- **Task list**
[1] From the blog post below, extract everything from "Ramblings..." down to "your little heads...", copying it word for word.
[2] Translate this sentence from the blog post below into Spanish: "I am spending 5 months in the lovely city of London, beginning in January."
[3] Summarize the blog post below in two sentences.

Wednesday, November 29, 2006

Ramblings...



It's been a week or so since the last time I put down any thoughts here. Actually, I spent all of Thanksgiving Break writing a massive research paper for my Poetic Sequence Directed Study, entitled: "Louise Gluck's Meadowlands: The Palimsestic Mimesis of the Human Impulse to Create." Sounds riveting, no? It is supposed to make it to cyberworld on our class blog, so don't worry your little heads...

So, I find that in enersing myself in literary criticism and theory, I am unable to write my poems. Or if I do allow myself even one tiny moment of revision of my creative work, hours are snapped up in no time, and I have forgotten to eat, sleep, swallow, or do any of my other homework. So I banned myself from my own poems for the duration of Thanksgiving Break and hammered out twenty pages of genre theory instead. Sweet. Hence I haven't been blogging. I have been thinking about my blog, however, and how it will soon undergo yet another metamorphesis of purpose. I am spending 5 months in the lovely city of London, beginning in January. So, this space will hopefully expand accordingly into an ongoing multimedia travelogue, without losing its creative, poetic edge...

- **Excerpted data**
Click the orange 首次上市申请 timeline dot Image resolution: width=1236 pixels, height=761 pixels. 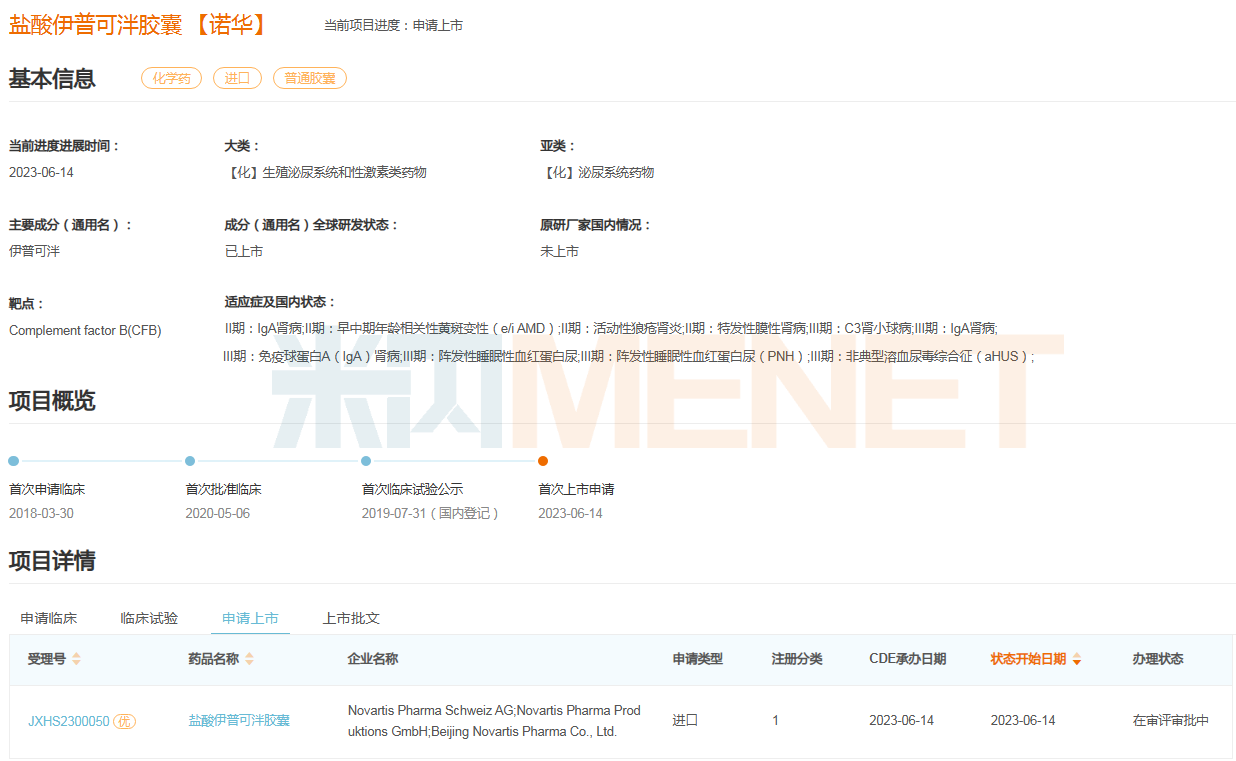tap(543, 461)
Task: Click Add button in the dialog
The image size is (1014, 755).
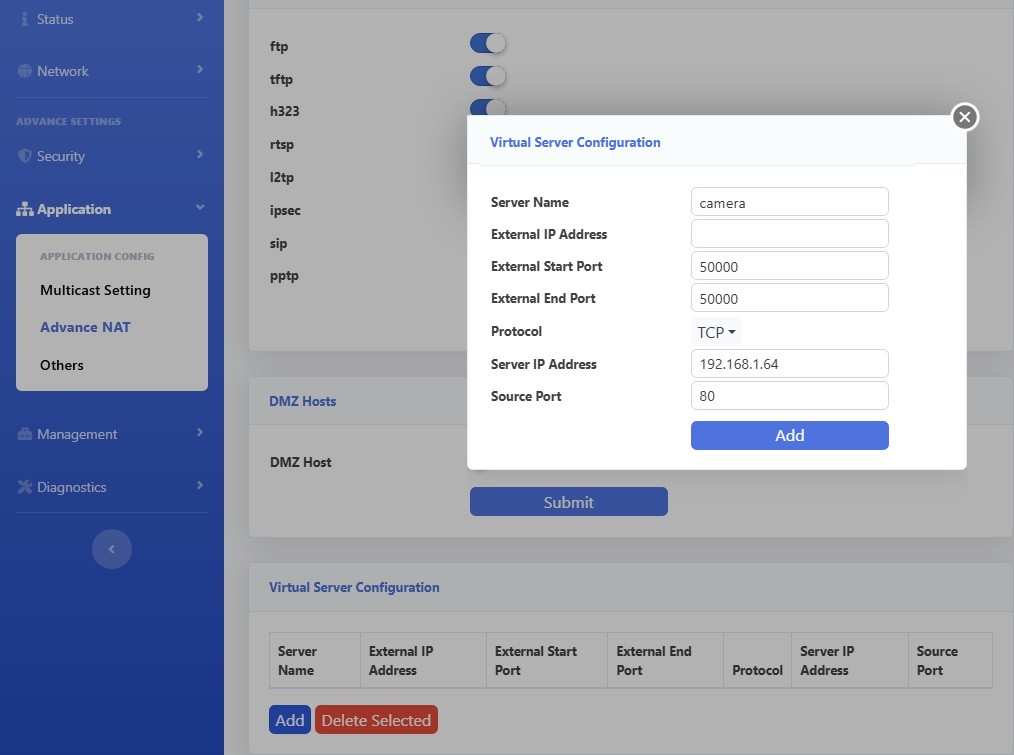Action: point(789,435)

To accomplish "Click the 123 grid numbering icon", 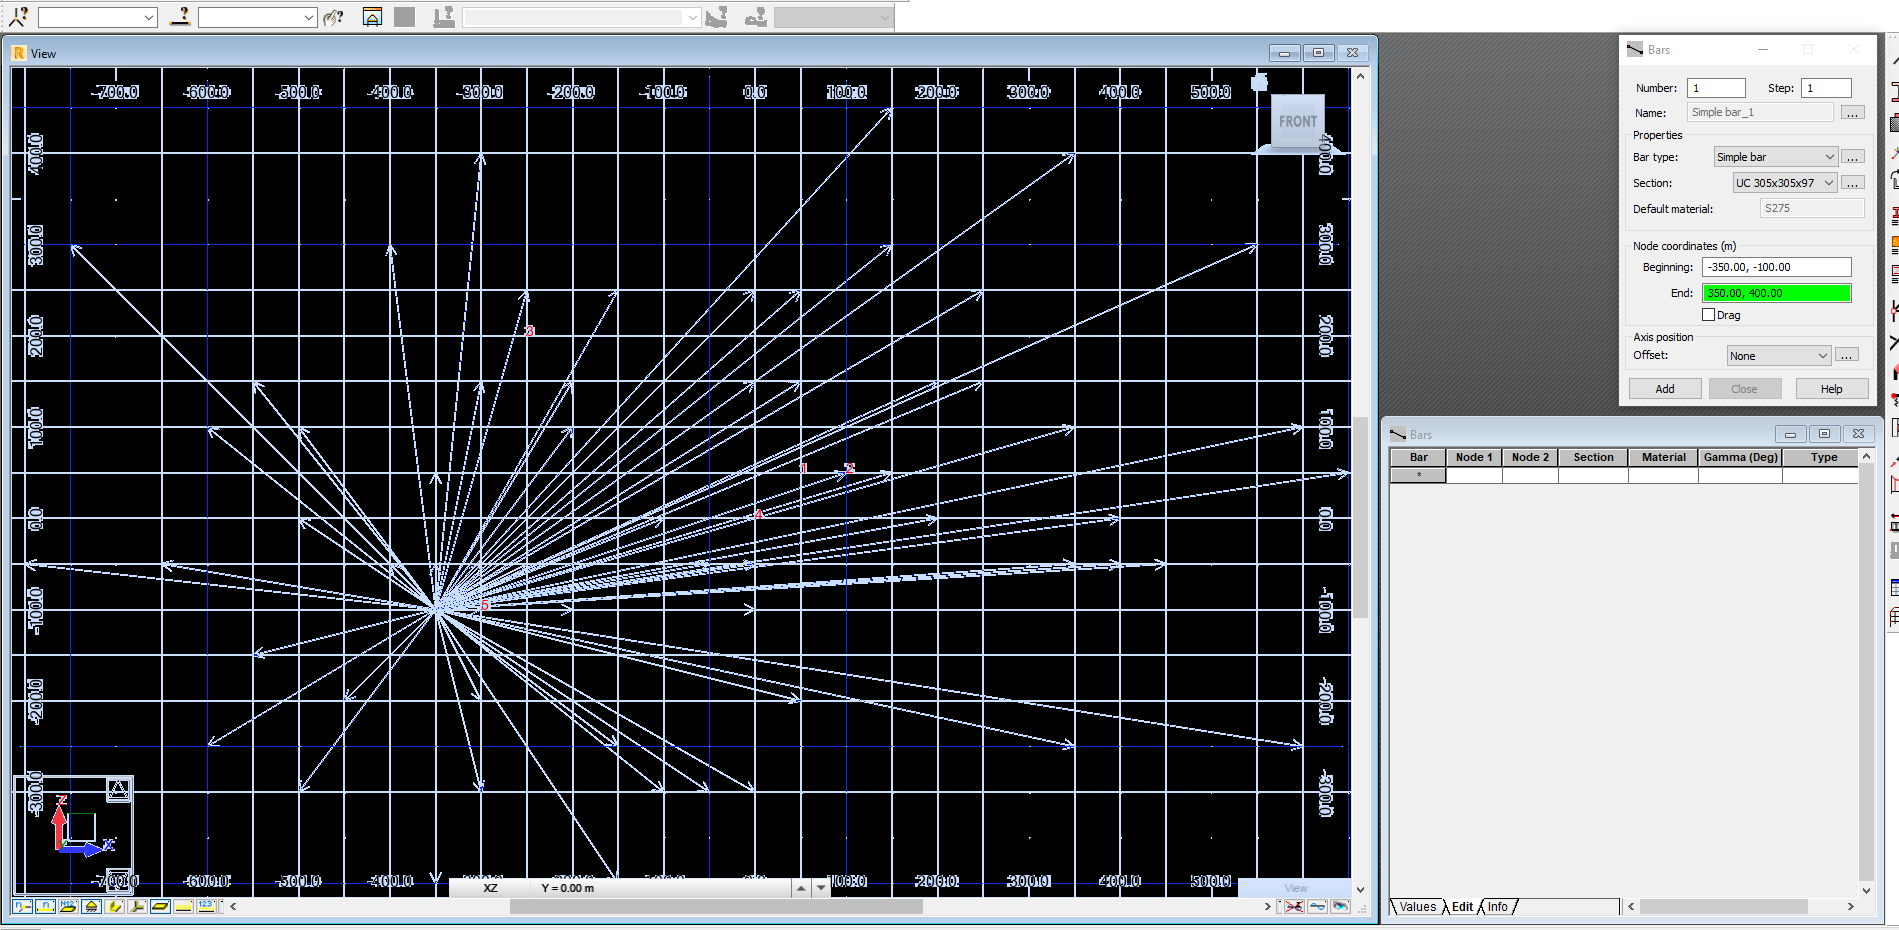I will (x=206, y=907).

- **Correct answers**
[1]
Ramblings...



It's been a week or so since the last time I put down any thoughts here. Actually, I spent all of Thanksgiving Break writing a massive research paper for my Poetic Sequence Directed Study, entitled: "Louise Gluck's Meadowlands: The Palimsestic Mimesis of the Human Impulse to Create." Sounds riveting, no? It is supposed to make it to cyberworld on our class blog, so don't worry your little heads...

[2] Voy a pasar 5 meses en la encantadora ciudad de Londres, a partir de enero.

[3] The writer spent Thanksgiving Break on a twenty-page research paper about Louise Gluck's Meadowlands and, finding that literary criticism and theory leave no room for writing poems, set poetry and blogging aside. With five months in London beginning in January, the writer expects the blog to grow into an ongoing multimedia travelogue without losing its creative, poetic edge.